Painted in 1922, Les trois personnages devant le jardin is a masterful example of this new direction in Léger’s art. The setting appears to be a light-filled solarium, its expansive windows and open French doors revealing the rolling hills and verdant greenery of a rural landscape. Using the door panels as markers, Léger has divided the composition into three distinct sections, in the manner of a medieval altarpiece, comprising a central panel and two wings. Three figures occupy the central section, crowded into the doorway, their forms overlapping one another as they hover on the threshold between the garden and the domestic interior. A collection of simple, quotidian furniture surrounds them in this space—tables crowded with silverware and food, sideboards decorated with lamps and potted plants, colorfully patterned cabinets and chairs—each addition a reflection of the everyday rhythms and activities of modern life. As crammed as the composition may appear in places, each object, furnishing and figure has been clearly delineated and occupies a space of its own, allowing a lively interplay of contrasting shapes, forms and colors across the canvas.

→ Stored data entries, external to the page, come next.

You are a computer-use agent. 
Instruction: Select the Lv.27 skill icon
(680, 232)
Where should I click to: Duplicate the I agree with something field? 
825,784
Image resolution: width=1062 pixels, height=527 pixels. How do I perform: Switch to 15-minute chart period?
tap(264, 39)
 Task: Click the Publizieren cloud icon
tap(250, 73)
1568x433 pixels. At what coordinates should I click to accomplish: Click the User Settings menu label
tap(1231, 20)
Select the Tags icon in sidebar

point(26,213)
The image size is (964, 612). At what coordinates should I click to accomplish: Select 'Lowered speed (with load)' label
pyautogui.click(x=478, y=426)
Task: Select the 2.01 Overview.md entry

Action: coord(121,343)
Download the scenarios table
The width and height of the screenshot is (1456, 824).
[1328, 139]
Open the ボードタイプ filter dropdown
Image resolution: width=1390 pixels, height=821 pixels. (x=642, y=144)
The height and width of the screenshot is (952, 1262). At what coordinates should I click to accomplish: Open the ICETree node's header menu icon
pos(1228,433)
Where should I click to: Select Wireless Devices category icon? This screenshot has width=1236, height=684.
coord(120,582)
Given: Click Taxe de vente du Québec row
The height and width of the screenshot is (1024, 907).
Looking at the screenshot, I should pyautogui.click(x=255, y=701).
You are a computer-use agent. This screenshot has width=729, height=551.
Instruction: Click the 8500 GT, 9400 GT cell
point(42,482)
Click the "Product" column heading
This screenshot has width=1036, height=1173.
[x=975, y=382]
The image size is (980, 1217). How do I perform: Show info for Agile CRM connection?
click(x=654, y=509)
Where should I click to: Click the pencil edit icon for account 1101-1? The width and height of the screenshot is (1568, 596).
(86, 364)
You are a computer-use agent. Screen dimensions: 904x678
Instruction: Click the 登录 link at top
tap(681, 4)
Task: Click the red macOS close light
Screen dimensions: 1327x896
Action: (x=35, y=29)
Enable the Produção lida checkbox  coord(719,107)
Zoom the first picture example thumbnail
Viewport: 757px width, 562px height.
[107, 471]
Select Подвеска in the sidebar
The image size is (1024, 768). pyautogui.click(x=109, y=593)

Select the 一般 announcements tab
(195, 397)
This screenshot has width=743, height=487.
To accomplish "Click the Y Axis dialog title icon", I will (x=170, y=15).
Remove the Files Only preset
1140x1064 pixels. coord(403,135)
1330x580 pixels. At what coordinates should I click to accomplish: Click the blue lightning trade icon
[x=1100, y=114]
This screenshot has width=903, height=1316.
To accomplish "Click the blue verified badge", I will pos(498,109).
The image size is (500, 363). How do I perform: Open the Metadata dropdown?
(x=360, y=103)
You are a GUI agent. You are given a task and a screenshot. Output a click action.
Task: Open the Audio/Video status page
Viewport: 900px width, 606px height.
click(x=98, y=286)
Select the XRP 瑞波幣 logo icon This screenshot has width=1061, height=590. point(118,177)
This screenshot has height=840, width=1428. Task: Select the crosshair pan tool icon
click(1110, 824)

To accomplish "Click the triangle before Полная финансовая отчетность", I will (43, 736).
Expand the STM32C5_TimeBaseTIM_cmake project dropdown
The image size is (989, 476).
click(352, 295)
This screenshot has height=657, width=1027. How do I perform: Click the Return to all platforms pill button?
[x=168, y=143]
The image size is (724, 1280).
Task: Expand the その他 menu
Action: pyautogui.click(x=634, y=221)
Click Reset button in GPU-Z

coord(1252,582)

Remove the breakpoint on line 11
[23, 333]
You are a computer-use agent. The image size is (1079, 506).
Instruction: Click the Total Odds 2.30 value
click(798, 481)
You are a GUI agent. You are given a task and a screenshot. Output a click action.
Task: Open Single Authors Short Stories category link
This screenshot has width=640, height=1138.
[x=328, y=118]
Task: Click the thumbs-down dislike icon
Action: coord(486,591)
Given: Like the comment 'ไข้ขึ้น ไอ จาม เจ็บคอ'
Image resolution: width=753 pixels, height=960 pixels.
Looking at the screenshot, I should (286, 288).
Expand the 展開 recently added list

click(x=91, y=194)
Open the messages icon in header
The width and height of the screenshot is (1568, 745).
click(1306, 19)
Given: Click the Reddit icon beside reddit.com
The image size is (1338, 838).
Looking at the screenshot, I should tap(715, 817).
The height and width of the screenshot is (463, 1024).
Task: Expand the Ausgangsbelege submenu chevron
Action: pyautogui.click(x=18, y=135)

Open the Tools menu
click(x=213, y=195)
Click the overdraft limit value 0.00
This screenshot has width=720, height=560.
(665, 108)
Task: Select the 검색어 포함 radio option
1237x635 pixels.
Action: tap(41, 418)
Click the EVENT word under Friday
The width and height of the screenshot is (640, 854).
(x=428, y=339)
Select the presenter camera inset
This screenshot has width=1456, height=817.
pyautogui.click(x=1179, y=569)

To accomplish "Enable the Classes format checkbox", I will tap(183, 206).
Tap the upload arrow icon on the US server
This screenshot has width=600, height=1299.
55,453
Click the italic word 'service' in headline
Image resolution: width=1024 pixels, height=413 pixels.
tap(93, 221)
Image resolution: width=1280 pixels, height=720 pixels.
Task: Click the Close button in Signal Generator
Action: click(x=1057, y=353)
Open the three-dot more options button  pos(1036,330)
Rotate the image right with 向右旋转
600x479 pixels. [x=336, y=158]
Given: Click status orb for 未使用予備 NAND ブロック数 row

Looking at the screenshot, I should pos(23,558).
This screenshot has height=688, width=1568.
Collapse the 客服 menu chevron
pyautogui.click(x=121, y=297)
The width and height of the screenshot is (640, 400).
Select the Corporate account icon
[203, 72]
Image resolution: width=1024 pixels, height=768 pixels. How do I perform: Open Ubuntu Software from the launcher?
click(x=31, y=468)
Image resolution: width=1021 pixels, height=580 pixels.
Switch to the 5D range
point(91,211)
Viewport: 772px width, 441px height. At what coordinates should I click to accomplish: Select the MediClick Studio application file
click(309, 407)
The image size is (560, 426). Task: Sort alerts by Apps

Léger painted five compositions within this setting over the course of 1922, altering the number of figures, the selection of objects, their relationships to one another, and the color scheme in each canvas (Bauquier, nos. 331-335). While in the initial Etude pour la femme et l’enfant (Bauquier, no. 331; Private collection) he focuses solely on the reclining female figure at the center of the configuration, in La liseuse, mère et enfant and La femme et l’enfant (Bauquier, nos. 334 and 335; Private collection and Kunstmuseum, Basel) the woman is joined by a young child, who she appears to be reading to from the open book in the foreground. In the present work and its closest companion Personnages dans un jardin (Bauquier, no. 332; The Metropolitan Museum of Art, New York), Léger expands the composition to include a third figure, positioned behind the reclining woman. In both of these scenes, the identity of these three protagonists appear deliberately ambiguous—apart from the central figure, their genders and precise age remain unclear. As a result, the meaning of Les trois personnages devant le jardin remains something of a mystery—the work may describe a family of father, mother and child, captured in an ordinary moment in the middle of the day, or, a more interesting reading would presume these figures to be a woman symbolically evolving through the stages of life, represented here by three different generations.